• HOW TO COMPLETE THIS TASK: Repeat every entry below exactly.

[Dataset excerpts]
_ _ _ _ _ _ _
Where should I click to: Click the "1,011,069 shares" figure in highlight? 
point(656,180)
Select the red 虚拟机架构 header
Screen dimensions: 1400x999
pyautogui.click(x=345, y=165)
_ _ _ _ _ _ _
• PROBLEM SOLUTION:
Where should I click to: Click the "1,011,069 shares" figure in highlight? 
point(656,180)
Select the red 虚拟机架构 header
Screen dimensions: 1400x999
pyautogui.click(x=345, y=165)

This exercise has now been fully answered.